Frequently Asked Questions • Dental
What is a DHMO?
A DHMO (Dental Health Maintenance Organization) is the dental equivalent
of a medical HMO plan. DHMO plans typically require participants
to select a Primary Care Dentist. Like a Primary Care Physician
(PCP), the Primary Care Dentist is responsible for the direction
and coordination of a participants dental care. Most DHMO
plans require that services be obtained from DHMO network providers
and typically do not pay a benefit for services rendered by non-network
providers.
My company offers a DHMO and a PPO. Which should I choose?
Your choice of dental plan is dependent on your personal
circumstances, provider requirements and willingness to
encounter out-of-pocket cost. Before making a choice, review the information
you were given about
your plan choices carefully. If you have an existing relationship
with a dental provider and that dental provider is not participating in
the DHMO
offered, you may want to consider participating in the
PPO. Dental PPO plans, like medical PPO plans, offer the opportunity of
obtaining care from either
network or non-network providers. Non-network UCR levels
are established by most insurance companies for services rendered by non-network
providers.
This means that a participant could be responsible for
additional costs if their providers service fees are higher than
the established UCR level.
How do I find out if my dentist is in the network?
There are several ways to determine if your dentist is
in your dental plans network. The best way is to consult the insurance carriers online provider directory. Provider directories can be found at most insurance carriers home website addresses. The provider directory found there is the most current reliable information. Website links to many insurance carriers can be found in the links section of this website. You may also contact your providers office or your insurance carriers
Member Services department.
Does my plan include any waiting periods?
Maybe. Each dental plan is different. It is very important
that you consult the plan summary documents that apply
to your plan. These documents will contain valuable information about
your benefits and should
answer this and other questions. You can also contact the
insurance carriers
Member Services department. They will be able to confirm
your eligibility and whether waiting periods apply to your plan.
What does UCR mean and how does it affect my plan?
If your plan includes a non-network option, then UCR limitations are more than likely built in. Regardless of whether your plan is a PPO or Indemnity, if you obtain services from a non-network provider you will encounter UCR.

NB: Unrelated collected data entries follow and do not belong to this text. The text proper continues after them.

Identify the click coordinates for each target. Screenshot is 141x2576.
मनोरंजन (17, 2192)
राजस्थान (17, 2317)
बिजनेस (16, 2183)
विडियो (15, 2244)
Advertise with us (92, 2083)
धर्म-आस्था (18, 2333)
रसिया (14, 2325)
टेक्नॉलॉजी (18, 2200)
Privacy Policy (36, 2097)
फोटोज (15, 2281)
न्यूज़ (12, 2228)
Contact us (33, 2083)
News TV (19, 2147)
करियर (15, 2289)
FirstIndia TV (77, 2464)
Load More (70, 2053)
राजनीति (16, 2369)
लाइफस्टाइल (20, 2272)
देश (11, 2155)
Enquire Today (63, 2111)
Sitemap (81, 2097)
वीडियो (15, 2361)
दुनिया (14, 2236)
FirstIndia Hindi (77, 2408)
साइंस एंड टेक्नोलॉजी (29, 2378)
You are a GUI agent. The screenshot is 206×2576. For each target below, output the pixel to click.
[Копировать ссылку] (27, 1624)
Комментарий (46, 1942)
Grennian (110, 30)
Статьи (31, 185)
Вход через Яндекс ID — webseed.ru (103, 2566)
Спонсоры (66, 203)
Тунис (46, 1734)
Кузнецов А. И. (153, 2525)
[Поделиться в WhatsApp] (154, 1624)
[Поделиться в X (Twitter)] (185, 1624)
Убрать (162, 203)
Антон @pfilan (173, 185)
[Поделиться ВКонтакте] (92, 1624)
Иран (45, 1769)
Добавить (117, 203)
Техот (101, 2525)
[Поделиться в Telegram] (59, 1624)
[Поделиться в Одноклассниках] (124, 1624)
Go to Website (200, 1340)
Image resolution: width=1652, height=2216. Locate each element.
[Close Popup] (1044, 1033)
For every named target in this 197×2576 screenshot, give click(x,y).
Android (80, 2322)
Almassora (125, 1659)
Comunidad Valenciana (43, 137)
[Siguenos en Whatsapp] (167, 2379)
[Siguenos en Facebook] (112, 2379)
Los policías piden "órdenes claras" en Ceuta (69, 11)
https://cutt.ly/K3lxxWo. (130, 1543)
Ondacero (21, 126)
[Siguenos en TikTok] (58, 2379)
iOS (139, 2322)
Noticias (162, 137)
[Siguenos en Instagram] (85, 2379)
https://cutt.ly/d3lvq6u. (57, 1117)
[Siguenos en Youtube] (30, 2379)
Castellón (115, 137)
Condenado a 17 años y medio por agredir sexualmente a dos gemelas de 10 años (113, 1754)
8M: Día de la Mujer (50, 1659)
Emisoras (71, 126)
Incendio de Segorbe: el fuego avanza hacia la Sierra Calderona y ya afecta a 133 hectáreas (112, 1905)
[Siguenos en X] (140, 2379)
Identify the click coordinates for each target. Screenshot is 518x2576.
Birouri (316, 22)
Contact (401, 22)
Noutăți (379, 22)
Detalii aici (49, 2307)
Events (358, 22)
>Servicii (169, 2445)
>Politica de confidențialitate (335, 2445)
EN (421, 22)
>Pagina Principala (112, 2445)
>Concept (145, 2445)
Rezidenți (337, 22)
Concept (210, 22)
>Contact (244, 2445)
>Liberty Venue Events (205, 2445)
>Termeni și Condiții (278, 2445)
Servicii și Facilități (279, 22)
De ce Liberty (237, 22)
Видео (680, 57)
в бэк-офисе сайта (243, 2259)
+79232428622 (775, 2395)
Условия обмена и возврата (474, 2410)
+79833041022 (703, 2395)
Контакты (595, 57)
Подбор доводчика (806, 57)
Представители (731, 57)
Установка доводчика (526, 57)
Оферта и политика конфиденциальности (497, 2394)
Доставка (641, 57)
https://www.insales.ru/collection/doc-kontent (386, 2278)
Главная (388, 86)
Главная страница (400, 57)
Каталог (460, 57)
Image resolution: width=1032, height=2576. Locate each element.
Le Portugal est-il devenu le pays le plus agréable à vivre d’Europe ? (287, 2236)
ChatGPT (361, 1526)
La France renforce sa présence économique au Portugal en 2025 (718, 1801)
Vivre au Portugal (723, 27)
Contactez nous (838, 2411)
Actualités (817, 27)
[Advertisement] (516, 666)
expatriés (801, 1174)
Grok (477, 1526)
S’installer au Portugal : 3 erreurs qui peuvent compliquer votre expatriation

UCR refers to Usual, Customary and Reasonable payment limitations imposed by insurance carriers on non-network service charges. UCRs are typically expressed as a percentage. UCRs govern and limit the fee an insurance carrier is willing to honor for services rendered and, as a percentage, reflect the number of providers in a given locale that are charging at or below the established UCR.
What is a Pre-treatment Review?
Many dental plans now either require or recommend that
participants request a pre-treatment review prior to beginning a course
of treatment
that is expected to exceed $200 to $250 (the amount is
dependent on your particular plan). A Pre-treatment Review is simply a
mock claim. Typically,
your dentists office would contact the insurance carrier and describe
the course of treatment and the services they expect to
render. The insurance company then reviews the services and course of
treatment and renders a
determination as to whether the services are covered under
the plan and the benefit payable for that service. A pre-treatment review
is not a guarantee
of benefits or payment on the part of the insurance carrier.
It does, however, provide invaluable advance information about the benefits
available under
your plan and may alert you to alternative courses of treatment.
When should I request a pre-treatment review from my insurance carrier?
Typically, you should request a pre-treatment review when your expenses are going to exceed $200. Since each dental plan is different, please refer to information specific to your plan.